Perché quei volti erano veri, vivi, ricchi di speranze e di futuro, come quelli di Melissa, Veronica e degli altri ragazzi che sabato attendevano semplicemente di entrare in aula. Potevano essere loro fuori di quella scuola, potevamo essere noi i genitori che oggi piangono o vivono momenti d’ansia infinita… Perché tanta inutile e stupida violenza? Davvero una morte così è inaccettabile, qualunque sia la sua matrice. Sia che il gesto venga da un terrorista o da un mafioso o da un maniaco, ogni violenza è pazzia. Come possiamo accettarlo o semplicemente abituarci all’idea?
Colpire una scuola, laboratorio del futuro, è colpire la cultura della vita, della legalità, della condivisione, dove i ragazzi imparano ad alzare la testa, a ragionare del proprio futuro, insieme dicono sì ad un mondo più giusto e no alla criminalità, all’ingiustizia organizzata, proprio come avevano fatto i ragazzi della scuola Morvillo-Falcone.
Noi adulti non possiamo starcene seduti impotenti e consegnare ai nostri figli un mondo che non dice più futuro per le giovani generazioni.

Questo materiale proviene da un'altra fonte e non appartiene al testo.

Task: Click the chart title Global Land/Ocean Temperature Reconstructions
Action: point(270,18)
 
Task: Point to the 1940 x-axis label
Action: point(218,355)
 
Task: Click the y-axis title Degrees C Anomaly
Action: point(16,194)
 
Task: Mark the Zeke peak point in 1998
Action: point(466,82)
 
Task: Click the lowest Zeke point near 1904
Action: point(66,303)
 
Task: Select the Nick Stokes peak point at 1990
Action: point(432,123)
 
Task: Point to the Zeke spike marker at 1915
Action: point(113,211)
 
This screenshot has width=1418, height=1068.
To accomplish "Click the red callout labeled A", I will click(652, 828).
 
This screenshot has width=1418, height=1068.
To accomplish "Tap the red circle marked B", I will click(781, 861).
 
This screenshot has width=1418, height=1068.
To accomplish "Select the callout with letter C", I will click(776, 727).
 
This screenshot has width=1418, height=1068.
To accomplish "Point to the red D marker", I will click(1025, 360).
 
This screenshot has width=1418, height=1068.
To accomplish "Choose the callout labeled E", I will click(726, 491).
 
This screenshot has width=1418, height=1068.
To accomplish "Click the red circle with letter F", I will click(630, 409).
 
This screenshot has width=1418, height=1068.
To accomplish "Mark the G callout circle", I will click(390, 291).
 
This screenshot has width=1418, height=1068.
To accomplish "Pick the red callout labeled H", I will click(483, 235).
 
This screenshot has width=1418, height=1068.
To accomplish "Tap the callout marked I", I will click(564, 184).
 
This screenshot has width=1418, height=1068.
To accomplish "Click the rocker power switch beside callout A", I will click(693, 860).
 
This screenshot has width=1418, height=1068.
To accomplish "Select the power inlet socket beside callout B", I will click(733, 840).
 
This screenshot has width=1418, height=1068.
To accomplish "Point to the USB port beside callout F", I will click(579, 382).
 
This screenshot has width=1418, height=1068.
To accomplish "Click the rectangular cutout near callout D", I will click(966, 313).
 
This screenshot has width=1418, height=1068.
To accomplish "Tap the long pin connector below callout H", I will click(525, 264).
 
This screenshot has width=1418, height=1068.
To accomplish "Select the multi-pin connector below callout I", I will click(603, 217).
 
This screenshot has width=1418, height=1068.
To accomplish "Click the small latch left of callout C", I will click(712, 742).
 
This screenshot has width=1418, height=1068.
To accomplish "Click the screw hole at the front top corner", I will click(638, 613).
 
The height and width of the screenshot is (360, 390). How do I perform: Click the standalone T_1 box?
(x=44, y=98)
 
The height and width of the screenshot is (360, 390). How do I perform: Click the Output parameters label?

“La vita non muore. – ha affermato però il vescovo di Brindisi al funerale di Melissa – L’uomo può uccidere il corpo, ma l’anima, la persona, in attesa della resurrezione totale, vive in Dio. E Melissa oggi vive”.
Ecco, la preghiera è che la nostra anima non sia morta, il desiderio è quello che non si spenga la speranza, che il sacrificio di questa ragazza non sia vano. Occorre dire, con i fatti, che siamo contro la cultura della morte. Che, anche in un momento così difficile per il nostro Paese – come quello che stiamo vivendo – non c’è posto per i maestri di morte, che cavalcando la crisi, s’insinuano nei nostri pensieri.
L’abbraccio forte, sincero ai ragazzi colpiti dai folli omicidi diventi rilancio di una cultura di vita e di speranza che non si abbatte né con le bombe né con la violenza.